Please note: This is no substitute for legal advice. I am not a lawyer!
Kentucky Outdoor Fire Pit Laws
Kentucky is a very lax state when it comes to fire pit laws. There may be city ordinances, but as long as you follow some very simple rules put forth by the state, you should be in the clear. Those rules are:
- Don’t burn anything within 150 feet of any woodland or brush-land between the hours of 6 a.m. to 6 p.m during fire seasons.
- Do not burn garbage or any other materials besides natural plant matter (such as brush and wooded debris).
Massachusetts Outdoor Fire Pit Laws
Massachusetts fire pit laws are among the strictest in the nation.

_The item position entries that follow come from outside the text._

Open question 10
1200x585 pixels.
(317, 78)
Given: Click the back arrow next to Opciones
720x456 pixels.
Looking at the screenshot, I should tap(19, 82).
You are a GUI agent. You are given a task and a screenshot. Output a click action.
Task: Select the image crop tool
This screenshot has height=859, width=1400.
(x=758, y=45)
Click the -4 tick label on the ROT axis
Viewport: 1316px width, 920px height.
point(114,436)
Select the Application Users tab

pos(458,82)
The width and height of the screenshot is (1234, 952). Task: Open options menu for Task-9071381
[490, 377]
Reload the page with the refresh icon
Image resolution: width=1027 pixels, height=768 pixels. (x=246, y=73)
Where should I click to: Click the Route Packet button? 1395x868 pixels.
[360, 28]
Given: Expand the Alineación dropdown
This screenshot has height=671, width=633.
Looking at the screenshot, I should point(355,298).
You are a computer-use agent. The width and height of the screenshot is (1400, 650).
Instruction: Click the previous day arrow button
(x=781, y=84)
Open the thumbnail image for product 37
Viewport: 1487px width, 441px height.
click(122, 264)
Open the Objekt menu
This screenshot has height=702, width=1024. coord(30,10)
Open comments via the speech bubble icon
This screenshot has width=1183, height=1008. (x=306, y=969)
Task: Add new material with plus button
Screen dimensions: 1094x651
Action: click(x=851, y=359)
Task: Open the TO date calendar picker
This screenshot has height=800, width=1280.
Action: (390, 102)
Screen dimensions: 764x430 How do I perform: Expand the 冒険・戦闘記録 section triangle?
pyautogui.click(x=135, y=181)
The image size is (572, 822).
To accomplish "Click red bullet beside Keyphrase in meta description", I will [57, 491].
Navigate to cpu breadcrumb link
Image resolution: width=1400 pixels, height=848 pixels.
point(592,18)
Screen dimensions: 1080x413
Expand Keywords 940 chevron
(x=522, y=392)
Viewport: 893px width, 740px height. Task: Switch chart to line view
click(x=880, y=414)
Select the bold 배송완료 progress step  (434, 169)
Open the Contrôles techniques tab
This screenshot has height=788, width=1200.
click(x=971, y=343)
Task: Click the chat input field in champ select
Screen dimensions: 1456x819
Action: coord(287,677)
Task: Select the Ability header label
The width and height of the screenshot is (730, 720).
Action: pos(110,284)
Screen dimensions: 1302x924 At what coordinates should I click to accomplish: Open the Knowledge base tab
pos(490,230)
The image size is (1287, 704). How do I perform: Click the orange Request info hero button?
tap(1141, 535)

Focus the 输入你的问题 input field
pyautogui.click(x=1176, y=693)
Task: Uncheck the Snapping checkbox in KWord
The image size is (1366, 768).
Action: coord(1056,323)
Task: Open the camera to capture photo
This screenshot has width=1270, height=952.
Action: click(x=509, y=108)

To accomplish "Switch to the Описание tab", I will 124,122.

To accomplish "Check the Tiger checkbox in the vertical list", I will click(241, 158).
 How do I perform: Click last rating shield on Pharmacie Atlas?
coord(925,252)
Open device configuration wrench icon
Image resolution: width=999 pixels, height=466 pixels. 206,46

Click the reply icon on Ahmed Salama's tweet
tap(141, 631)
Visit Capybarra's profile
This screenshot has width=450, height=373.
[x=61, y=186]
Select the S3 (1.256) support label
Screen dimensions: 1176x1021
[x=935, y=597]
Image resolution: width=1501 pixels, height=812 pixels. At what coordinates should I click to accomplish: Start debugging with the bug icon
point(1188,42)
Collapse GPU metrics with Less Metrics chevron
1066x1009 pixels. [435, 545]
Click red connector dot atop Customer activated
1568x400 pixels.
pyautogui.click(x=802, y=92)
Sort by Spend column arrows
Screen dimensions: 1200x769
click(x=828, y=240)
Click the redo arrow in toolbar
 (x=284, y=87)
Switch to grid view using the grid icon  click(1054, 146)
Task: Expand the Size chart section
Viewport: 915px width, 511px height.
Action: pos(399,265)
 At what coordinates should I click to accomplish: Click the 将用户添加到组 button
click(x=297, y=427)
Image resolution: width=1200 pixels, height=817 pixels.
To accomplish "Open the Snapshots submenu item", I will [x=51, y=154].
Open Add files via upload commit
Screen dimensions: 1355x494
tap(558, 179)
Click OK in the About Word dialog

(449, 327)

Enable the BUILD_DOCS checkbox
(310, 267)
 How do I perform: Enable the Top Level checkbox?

In fact, fire pits fall under the general MassDEP burning regulations. These regulations are the same for fire pits as they are for bon fires! And many places require you to get a permit before burning anything at all.
However, there are special exceptions made for outdoor cooking fire pits. If you’re making some food, you might be in the clear. There are still guidelines you must abide by though. For instance, the fire pit must be:
- Kept to a reasonable size;
- Located away from combustible materials;
- Contained in a non-flammable enclosure; and
- Tended by someone who is 18 years of age or older.